Maintain focus on your product

The landmark of the bootstrapping journey is finding focus—you don’t have the resources to do everything, so you have to focus on the one thing that you’re really good at to succeed. There’s a strong belief among the Lumen5 co-founding team that sales and marketing should only be considered after you’ve built something worth selling. For our first two years of operations, we made no investments in marketing or promotions of any kind. We were fully focused and absolutely fixated on product development and crafting the perfect user experience from start to finish. We’re extremely passionate about good product design and for good reason. It can be very difficult, and expensive, to market a product that’s not quite ready for the spotlight. From our perspective, you don’t need marketing resources to get your first 10 users, or even your first hundred users. If those first customers truly enjoy and love your product, it shouldn’t be difficult to get them to recommend your product to a few others, and eventually reach your first 1,000 users organically. By focusing on product development and bootstrapping from customer revenue, we built our business to over 100,000 users before we spent anything on marketing. What better time than now to buckle down and focus on building the best product possible?

The product development process, in my view, is a very human process. No one ever truly knows what the solution needs to be.  All you need to know is what problem you’re trying to solve, and from there you can begin to ideate. List out twenty possible solutions and narrow them down to three. Prototype those. Get them in front of your users. Find out what they like and don’t like, then iterate based on that feedback. In each of these iteration cycles, you continue to double down on the things that they do like, then either fix or get rid of the parts that they don’t like. It’s a very step-by-step approach where you’re showing them prototypes, getting feedback, building new prototypes, and so forth. Even today, as we scale Lumen5, this interaction cycle does not change, it’s just amplified through rapid A/B testing across 500,000 users. Honing in on a product development process during your early stages will help you scale your startup later. 

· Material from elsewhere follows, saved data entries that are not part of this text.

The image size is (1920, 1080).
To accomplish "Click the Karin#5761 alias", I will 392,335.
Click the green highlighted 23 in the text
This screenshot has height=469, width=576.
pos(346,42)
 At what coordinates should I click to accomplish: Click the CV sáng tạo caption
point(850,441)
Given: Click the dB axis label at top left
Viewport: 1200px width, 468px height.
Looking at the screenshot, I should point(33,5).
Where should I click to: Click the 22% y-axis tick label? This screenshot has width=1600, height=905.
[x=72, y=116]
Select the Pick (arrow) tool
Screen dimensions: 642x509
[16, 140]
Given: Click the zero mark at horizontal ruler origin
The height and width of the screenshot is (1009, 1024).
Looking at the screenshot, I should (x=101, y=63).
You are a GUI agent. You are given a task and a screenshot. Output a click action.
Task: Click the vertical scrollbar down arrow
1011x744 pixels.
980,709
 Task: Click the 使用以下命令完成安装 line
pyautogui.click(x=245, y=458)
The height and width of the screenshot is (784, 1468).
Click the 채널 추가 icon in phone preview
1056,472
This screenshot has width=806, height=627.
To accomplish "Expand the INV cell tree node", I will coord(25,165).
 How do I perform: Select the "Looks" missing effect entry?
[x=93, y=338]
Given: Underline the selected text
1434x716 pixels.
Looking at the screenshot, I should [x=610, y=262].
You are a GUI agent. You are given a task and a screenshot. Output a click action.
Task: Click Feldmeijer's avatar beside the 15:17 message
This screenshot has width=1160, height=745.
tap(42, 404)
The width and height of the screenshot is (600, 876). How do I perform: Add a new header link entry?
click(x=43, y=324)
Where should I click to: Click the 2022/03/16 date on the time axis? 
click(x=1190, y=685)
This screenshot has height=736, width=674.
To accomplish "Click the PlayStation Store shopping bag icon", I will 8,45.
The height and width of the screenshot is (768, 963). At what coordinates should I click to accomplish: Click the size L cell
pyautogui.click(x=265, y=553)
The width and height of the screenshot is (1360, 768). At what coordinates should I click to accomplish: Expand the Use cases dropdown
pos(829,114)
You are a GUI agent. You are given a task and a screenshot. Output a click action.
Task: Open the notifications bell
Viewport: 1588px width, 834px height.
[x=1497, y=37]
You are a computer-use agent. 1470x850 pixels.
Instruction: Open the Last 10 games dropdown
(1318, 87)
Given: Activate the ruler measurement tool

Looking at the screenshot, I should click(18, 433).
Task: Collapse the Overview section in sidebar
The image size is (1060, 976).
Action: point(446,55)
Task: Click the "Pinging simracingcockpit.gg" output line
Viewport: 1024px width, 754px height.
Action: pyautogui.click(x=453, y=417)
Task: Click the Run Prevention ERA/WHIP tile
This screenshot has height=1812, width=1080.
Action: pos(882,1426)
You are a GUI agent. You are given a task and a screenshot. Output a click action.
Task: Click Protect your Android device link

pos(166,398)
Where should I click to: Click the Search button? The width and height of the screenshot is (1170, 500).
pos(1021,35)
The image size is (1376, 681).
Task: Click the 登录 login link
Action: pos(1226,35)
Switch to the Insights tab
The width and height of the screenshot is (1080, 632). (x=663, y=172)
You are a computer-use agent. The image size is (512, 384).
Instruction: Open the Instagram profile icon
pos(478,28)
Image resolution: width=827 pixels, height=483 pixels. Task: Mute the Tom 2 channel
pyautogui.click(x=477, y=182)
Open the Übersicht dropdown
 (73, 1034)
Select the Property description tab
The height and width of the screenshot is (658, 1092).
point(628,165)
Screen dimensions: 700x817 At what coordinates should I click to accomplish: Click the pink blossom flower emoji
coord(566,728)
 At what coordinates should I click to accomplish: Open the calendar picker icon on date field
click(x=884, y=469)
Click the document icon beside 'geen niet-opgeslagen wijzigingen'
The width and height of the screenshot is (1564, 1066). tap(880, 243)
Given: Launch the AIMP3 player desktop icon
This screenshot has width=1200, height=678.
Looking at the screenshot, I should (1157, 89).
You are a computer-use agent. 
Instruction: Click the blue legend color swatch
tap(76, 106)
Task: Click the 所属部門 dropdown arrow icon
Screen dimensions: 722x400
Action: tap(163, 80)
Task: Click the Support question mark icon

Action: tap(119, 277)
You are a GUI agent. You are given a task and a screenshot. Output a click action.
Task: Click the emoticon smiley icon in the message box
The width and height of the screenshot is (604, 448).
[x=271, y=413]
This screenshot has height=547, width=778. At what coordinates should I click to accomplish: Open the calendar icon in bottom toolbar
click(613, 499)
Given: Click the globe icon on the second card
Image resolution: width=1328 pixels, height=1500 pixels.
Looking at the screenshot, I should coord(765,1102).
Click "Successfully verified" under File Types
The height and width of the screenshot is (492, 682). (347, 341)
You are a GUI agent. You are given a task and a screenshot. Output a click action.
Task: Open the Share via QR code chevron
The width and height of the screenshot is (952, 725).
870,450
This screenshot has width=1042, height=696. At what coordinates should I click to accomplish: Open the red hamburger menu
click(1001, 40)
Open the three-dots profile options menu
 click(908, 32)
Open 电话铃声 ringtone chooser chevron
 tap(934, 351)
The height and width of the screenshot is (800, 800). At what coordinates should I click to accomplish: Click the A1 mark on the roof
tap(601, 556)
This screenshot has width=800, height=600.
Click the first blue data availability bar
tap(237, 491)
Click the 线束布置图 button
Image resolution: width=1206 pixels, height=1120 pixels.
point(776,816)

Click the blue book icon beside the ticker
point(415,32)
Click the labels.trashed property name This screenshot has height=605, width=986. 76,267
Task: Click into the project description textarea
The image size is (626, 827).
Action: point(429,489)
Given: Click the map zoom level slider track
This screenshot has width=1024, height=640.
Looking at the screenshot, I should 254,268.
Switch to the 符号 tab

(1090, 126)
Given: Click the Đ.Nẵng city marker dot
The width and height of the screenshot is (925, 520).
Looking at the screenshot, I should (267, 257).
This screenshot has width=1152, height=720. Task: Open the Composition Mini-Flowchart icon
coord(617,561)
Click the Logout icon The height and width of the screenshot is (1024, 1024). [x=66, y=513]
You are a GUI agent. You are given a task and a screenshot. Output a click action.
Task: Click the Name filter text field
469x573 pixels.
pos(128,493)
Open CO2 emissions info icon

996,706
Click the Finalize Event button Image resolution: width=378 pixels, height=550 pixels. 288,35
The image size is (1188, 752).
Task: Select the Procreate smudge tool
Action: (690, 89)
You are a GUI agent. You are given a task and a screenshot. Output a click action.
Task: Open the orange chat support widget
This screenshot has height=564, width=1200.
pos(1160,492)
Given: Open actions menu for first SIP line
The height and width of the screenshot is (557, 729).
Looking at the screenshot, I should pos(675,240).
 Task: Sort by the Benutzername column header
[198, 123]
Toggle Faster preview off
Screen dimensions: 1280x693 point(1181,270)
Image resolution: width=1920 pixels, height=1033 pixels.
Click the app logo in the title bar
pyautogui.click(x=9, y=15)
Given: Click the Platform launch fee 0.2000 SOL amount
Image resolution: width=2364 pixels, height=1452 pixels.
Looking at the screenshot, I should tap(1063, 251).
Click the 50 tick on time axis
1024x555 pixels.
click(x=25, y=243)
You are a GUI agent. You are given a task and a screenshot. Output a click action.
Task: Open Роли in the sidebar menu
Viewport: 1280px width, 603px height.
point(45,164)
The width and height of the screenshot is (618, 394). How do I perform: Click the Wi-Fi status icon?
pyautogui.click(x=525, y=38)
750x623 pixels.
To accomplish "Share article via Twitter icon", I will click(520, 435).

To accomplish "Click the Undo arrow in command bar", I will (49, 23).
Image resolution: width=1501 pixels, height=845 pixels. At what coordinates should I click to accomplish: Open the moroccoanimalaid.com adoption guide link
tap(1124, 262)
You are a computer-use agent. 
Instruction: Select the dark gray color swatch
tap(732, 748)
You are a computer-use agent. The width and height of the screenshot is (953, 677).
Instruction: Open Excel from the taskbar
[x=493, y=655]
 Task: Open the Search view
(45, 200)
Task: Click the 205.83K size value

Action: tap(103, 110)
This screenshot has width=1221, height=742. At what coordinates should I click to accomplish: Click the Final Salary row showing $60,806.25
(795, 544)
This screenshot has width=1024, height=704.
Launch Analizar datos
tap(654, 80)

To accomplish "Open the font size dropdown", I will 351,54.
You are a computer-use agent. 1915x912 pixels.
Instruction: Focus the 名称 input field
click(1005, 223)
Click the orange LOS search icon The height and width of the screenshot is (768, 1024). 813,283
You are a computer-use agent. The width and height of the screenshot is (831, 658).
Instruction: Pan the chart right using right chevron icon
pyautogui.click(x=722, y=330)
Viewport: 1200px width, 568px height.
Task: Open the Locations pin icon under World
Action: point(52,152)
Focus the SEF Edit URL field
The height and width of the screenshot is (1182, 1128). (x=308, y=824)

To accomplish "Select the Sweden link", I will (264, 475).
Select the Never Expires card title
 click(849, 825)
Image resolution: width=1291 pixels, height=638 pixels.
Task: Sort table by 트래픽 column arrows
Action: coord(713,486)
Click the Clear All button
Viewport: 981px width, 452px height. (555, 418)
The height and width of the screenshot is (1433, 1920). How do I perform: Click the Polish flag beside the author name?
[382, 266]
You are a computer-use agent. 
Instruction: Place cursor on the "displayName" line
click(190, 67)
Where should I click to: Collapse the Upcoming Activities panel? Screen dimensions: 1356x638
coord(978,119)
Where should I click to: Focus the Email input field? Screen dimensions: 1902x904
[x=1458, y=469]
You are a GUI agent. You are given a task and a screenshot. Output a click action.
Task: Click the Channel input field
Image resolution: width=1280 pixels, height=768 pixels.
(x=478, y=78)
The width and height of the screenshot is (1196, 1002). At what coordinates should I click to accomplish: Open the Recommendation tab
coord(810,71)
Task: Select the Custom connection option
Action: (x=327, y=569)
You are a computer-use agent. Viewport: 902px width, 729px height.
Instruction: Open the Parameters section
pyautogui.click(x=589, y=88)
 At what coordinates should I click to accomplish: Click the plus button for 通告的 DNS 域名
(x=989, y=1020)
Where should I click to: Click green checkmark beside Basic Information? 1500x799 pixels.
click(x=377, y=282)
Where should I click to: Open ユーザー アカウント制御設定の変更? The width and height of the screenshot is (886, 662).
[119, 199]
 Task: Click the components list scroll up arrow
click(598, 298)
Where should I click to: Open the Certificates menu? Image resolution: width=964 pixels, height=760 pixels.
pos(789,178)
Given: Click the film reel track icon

Maximize the skills of your founding team 

Let’s say you have a full non-technical team, but you want to build a technical product. It’s a lot harder to do that without raising capital to hire a CTO. In the early days, to maximize the effect of bootstrapping, you want to maximize the skills of the founding team. Invest your time in areas that maximize the strengths of your co-founding team. If your co-founding team is fully technical, great, you can pour everything you have into building the product without the need to recruit engineers. So that’s something to keep in mind. Right now is a great time to invest in the core skills of your team members to facilitate future scale.

Bootstrapping can be a daunting journey, but it’s a lot of fun. It forces you to focus and it really teaches you to work on what matters. Today more than ever, when resources are scarce, laser focus is paramount to success. I definitely recommend the bootstrapping methodology for anyone holding back from starting their first business because they feel like they don’t have the funding or resources to do it. It’s certainly not easy, but it’s much easier if you find the right co-founders. If you have the right partners, with the right skills, money shouldn’t be the bottleneck because you’ll have all the expertise you need to advance. If you have the right skills on the co-founding team, and you’re collectively able to focus on working through the right things, then you’ll breeze through the early stages of finding product-market fit without the need for a big financing round.

*Bootstrapping refers to building a company without investor funding. Instead, you’re building and scaling the business based on either no money or direct revenue from your customers.